ESO 225-9,[1] Ant Nebula,[1]

Chamber of Horrors[c]
See also: Lists of nebulae

Mz 3 (Menzel 3) is a young bipolar planetary nebula in the constellation Norma that is composed of a bright core and four distinct high-velocity outflows that have been named lobes, columns, rays, and chakram. These nebulosities are described as: two spherical bipolar lobes, two outer large filamentary hour-glass shaped columns, two cone shaped rays, and a planar radially expanding, elliptically shaped chakram.[4][5] Mz 3 is a complex system composed of three nested pairs of bipolar lobes and an equatorial ellipse.[6] Its lobes all share the same axis of symmetry but each have very different morphologies and opening angles.[6] It is an unusual PN in that it is believed, by some researchers, to contain a symbiotic binary at its center.[5] One study suggests that the dense nebular gas at its center may have originated from a source different from that of its extended lobes.[5] The working model to explain this hypothesizes that this PN is composed of a giant companion that caused a central dense gas region to form, and a white dwarf that provides ionizing photons for the PN.[5]

Mz 3 is often referred to as the Ant Nebula because it resembles the head and thorax of a garden-variety ant.
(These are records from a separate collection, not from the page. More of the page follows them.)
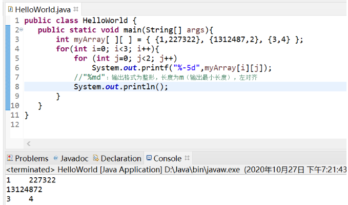Click the 227322 console output line

point(31,180)
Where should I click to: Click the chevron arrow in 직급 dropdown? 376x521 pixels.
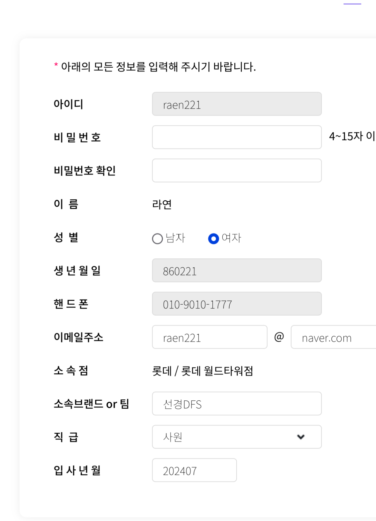301,437
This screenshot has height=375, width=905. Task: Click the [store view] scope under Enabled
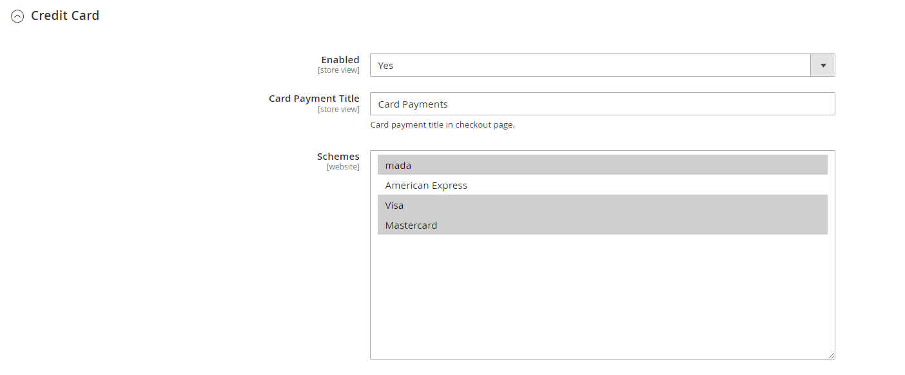coord(338,70)
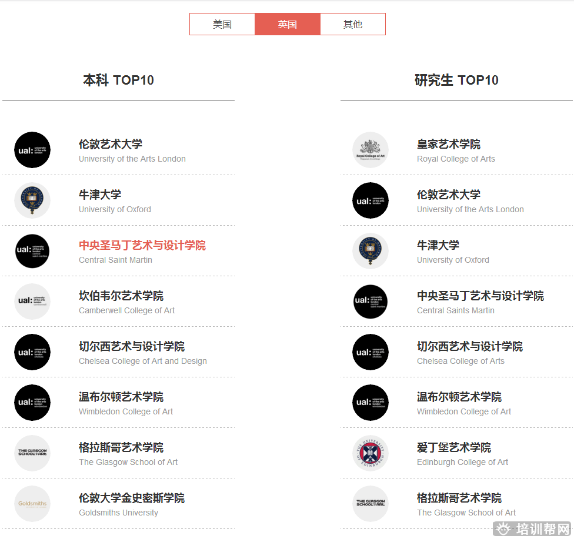Switch to the 美国 tab
The image size is (574, 539).
pos(222,24)
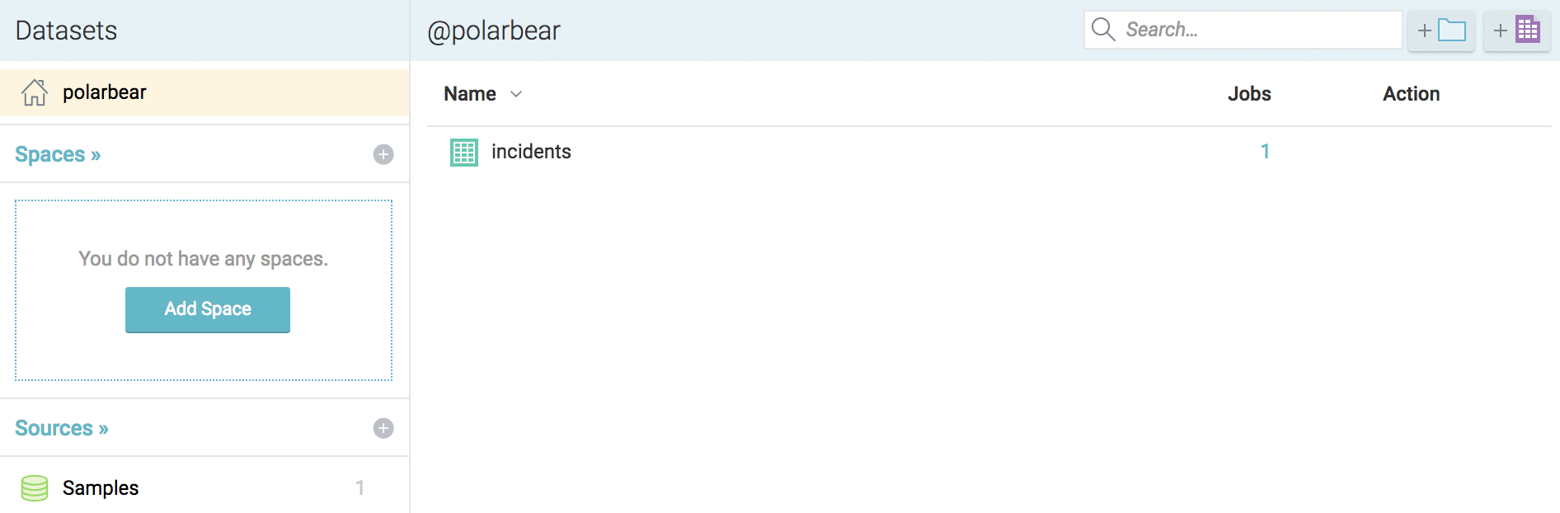Click the home icon beside polarbear

[x=35, y=92]
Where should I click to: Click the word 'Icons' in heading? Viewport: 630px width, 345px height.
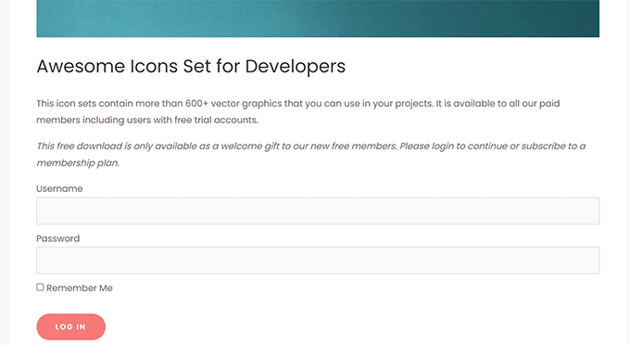[x=154, y=67]
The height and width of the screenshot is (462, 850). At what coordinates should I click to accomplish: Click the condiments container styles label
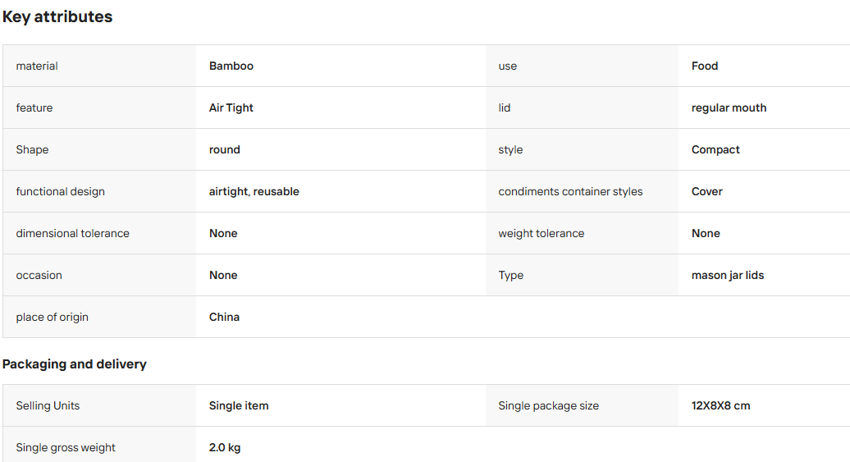(x=570, y=191)
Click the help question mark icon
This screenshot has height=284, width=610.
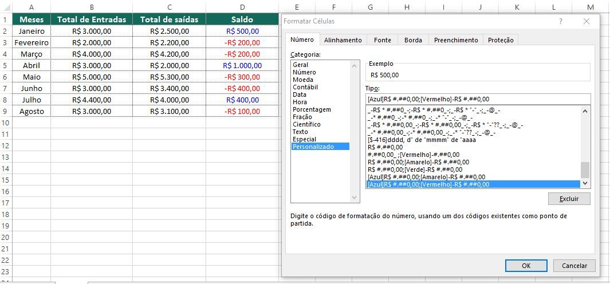(561, 21)
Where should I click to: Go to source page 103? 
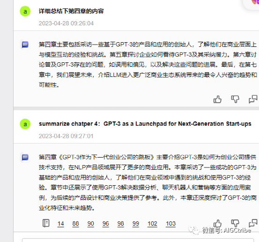click(x=171, y=224)
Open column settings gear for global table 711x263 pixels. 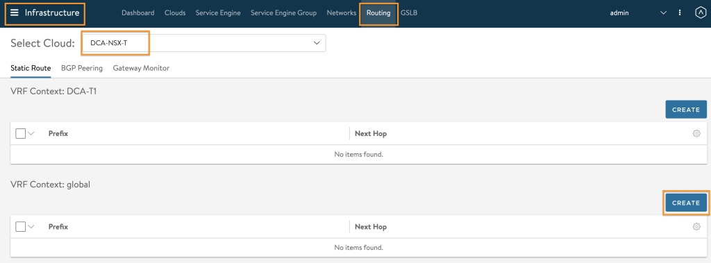(x=697, y=227)
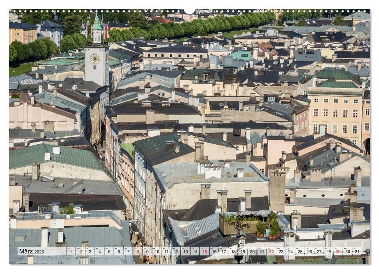Viewport: 379px width, 273px height.
Task: Click the clock face on the church tower
Action: tap(95, 59)
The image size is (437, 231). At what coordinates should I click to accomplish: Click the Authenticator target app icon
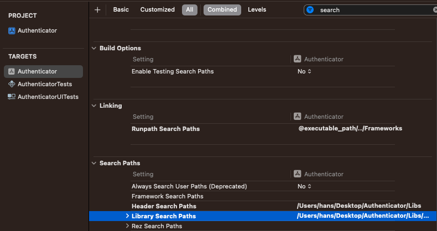click(12, 72)
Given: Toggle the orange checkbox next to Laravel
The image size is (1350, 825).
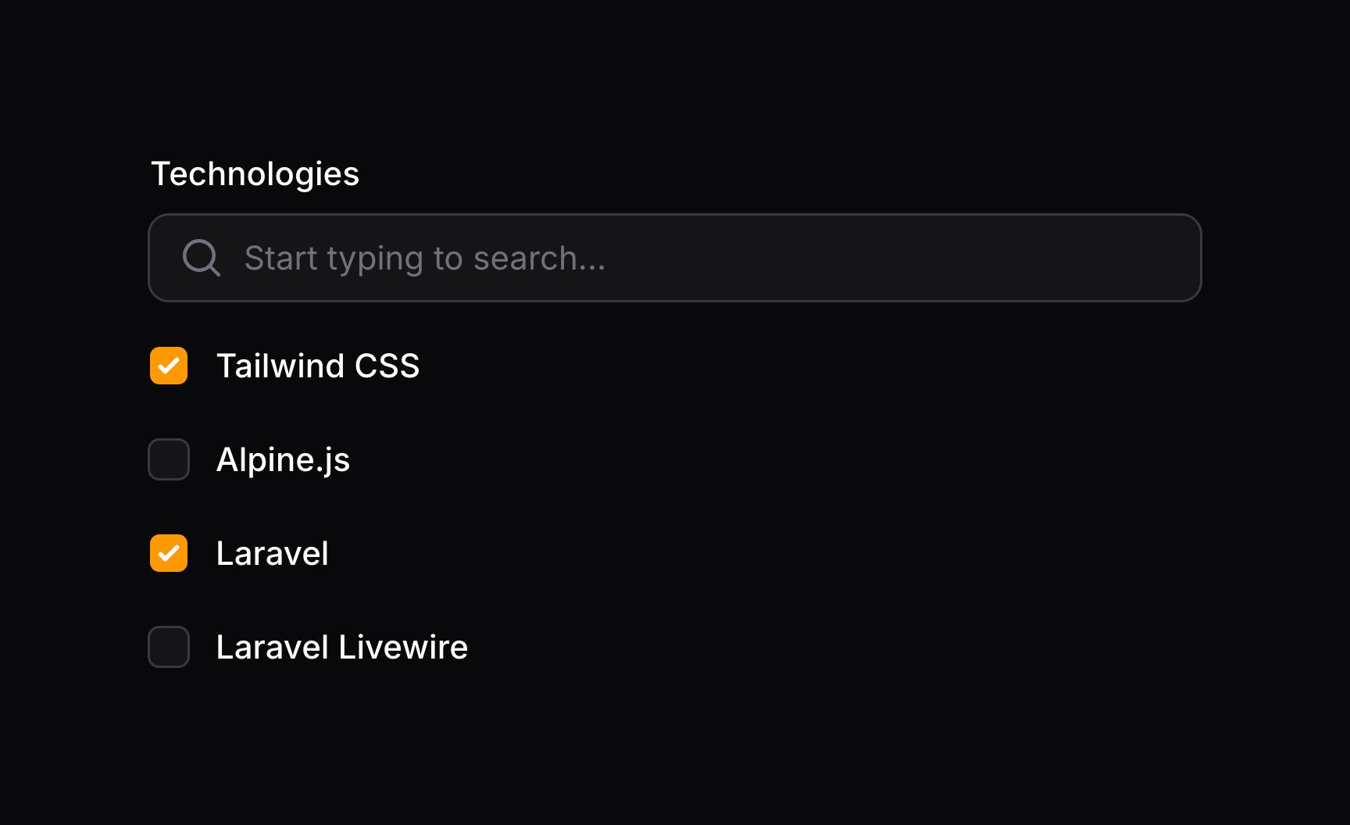Looking at the screenshot, I should pyautogui.click(x=168, y=553).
Mz 3 is radially expanding at a rate of about 50 km/s and has its polar axis oriented at an angle of around 30° from the plane of the sky (Lopez & Meaburn 1983; Meaburn & Walsh 1985). It is sometimes compared to the more extensively studied Butterfly Nebula (M 2-9), and it is quite likely that both have a similar evolutionary history. They both have point-like bright nuclei, are narrow-waisted bipolar nebulae, and share surprisingly similar spatially dependent spectra. Because of their similarity, their differences are noteworthy. Their greatest difference is probably in their near infrared emissions. Mz 3 has no trace of molecular hydrogen emission, whereas the M 2-9 has prominent H2 emission lines in the near-IR. The lack of H2 emissions from Mz 3 is unusual given the strong correlation between such emissions and bipolar structures of PN. Additionally, the polar lobes of Mz 3 are more mottled and rounded as compared to M 2-9. Finally, Mz 3 is not known to evidence temporal variability in its polar lobes as is found in M 2-9 (Doyle et al. 2000). (Smith 2003)


Of the morphological features of Mz 3, one of the most unusual and odd is the chakram (first noticed in 2004), a faint, large, limb brightened ellipse that appears to have its center on the PN's nucleus. While the plane of the ellipse is near the other feature's shared reflection symmetry plane, it is definitely offset. This structure's kinematics are the only such ones known among studied PN. Unlike all the other Mz 3 structures, there is no increase of velocity as the radial offset from the nucleus increases. Consequently, this must not be a simple equatorial flow despite the fact that its motion appears to be strictly radial (that is, there is no indication of rotation which would suggest that this feature is dynamically stable). All the kinematic properties of the ellipse are symmetric and very ordered relative to the nucleus, consistent with all the other Mz 3 features. Therefore, the ellipse must be historically linked to the evolution of the central star. (Santander-García et al. 2004)

The Ant Nebula is 8,000 light years away from Earth and it has a magnitude of 13.8


Mz 3 was discovered by Donald Howard Menzel in 1922.[2] Menzel 1922

It was studied on July 20, 1997 by astronomers Bruce Balick (University of Washington) and Vincent Icke (Leiden University) on observations done with the Hubble Space Telescope. The telescope was later used on June 30, 1998 by Raghvendra Sahai and John Trauger of the Jet Propulsion Laboratory to picture the PN.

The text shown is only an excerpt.